Semi-quantification of antibody-dependent enhancement (ADE) in the uptake of Adenovirus serotype 5 into THP-1 cells.

Replication defective recombinant Ad5 vectors (rAdV5) are extensively explored for its applications in gene therapy and vaccine delivery. Ad5 enter into monocytes and macrophages through CAR independent route as an immune complex termed as antibody-dependent enhancement (ADE). We developed an effective method for estimating the ADE of rAdV5 encoding GFP (rAdV5-GFP) into THP-1 cells, using fluorimetric semi-quantification of GFP. Initially, twenty numbers of human sera samples were screened in HeLa cells for anti-Ad5 antibody titer using neutralization assay.

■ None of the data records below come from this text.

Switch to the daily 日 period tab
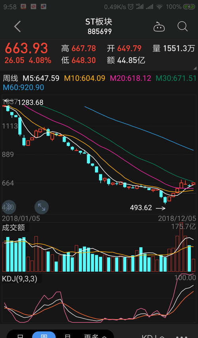198x338 pixels. coord(21,336)
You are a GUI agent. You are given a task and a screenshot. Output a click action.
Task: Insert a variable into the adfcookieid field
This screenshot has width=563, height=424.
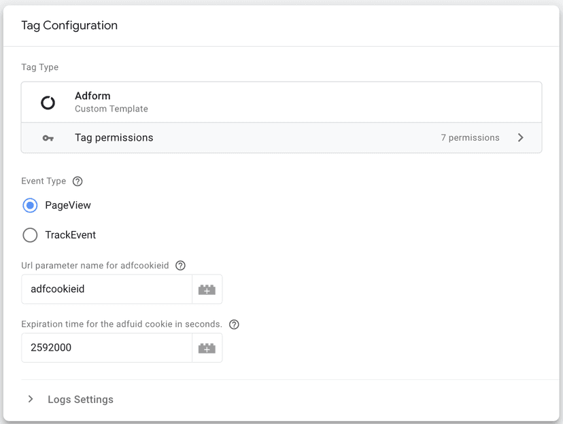click(x=207, y=289)
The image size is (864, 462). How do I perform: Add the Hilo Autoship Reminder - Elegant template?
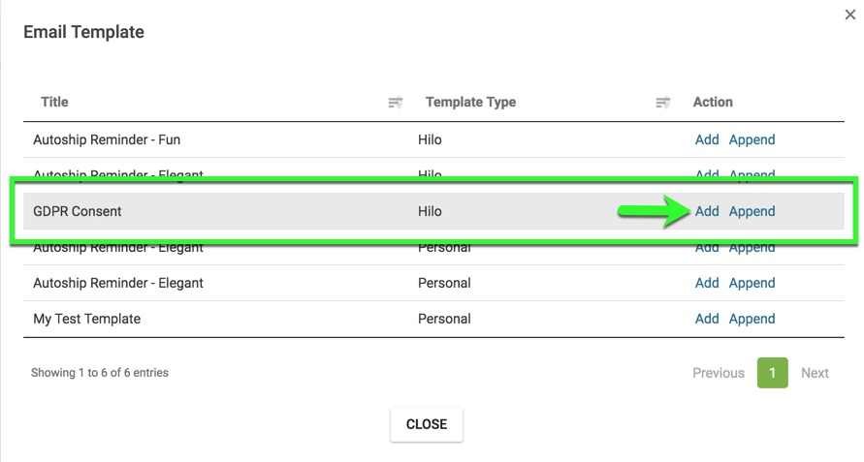(707, 174)
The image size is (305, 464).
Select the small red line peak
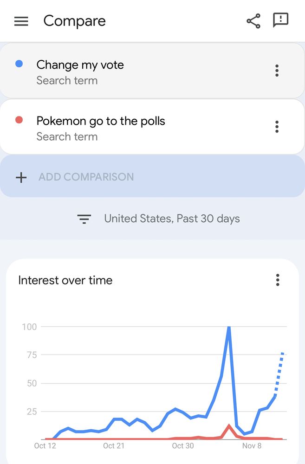click(228, 426)
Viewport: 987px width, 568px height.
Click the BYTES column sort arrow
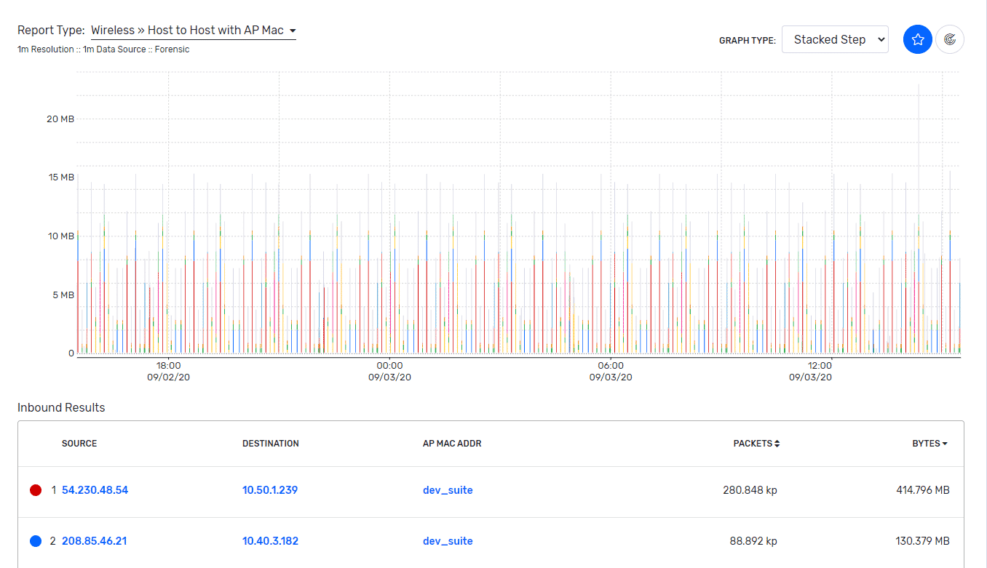[x=944, y=443]
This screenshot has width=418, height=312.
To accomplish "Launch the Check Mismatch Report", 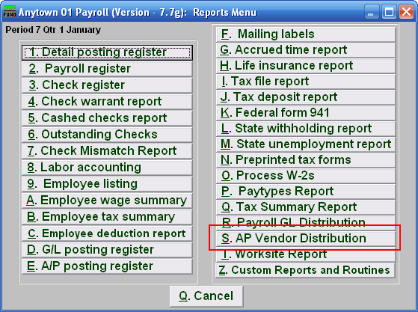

Uptake of rAdV5-GFP in THP-1 cells was observed only after pre-incubation with the serially diluted human sera which are attributed to ADE. The optimal dilution which showed the maximum GFP expression as per the fluorescence microscopic analysis in THP-1 cells was used for further analysis. Fluorimetric analysis of the THP-1 cell lysate showed a maximum GFP intensity of 17058 RFU, which was equivalent to the 0.397 pmoles of Alexa Fluor 488 under the same experimental condition. Similarly, immunoblot analysis of GFP in THP-1 cell lysate and HeLa cell lysate confirmed the entry of rAdV5-GFP into the cells. The assay can serve as a platform for understanding the molecular events involved in ADE for the uptake of viruses into immune cells.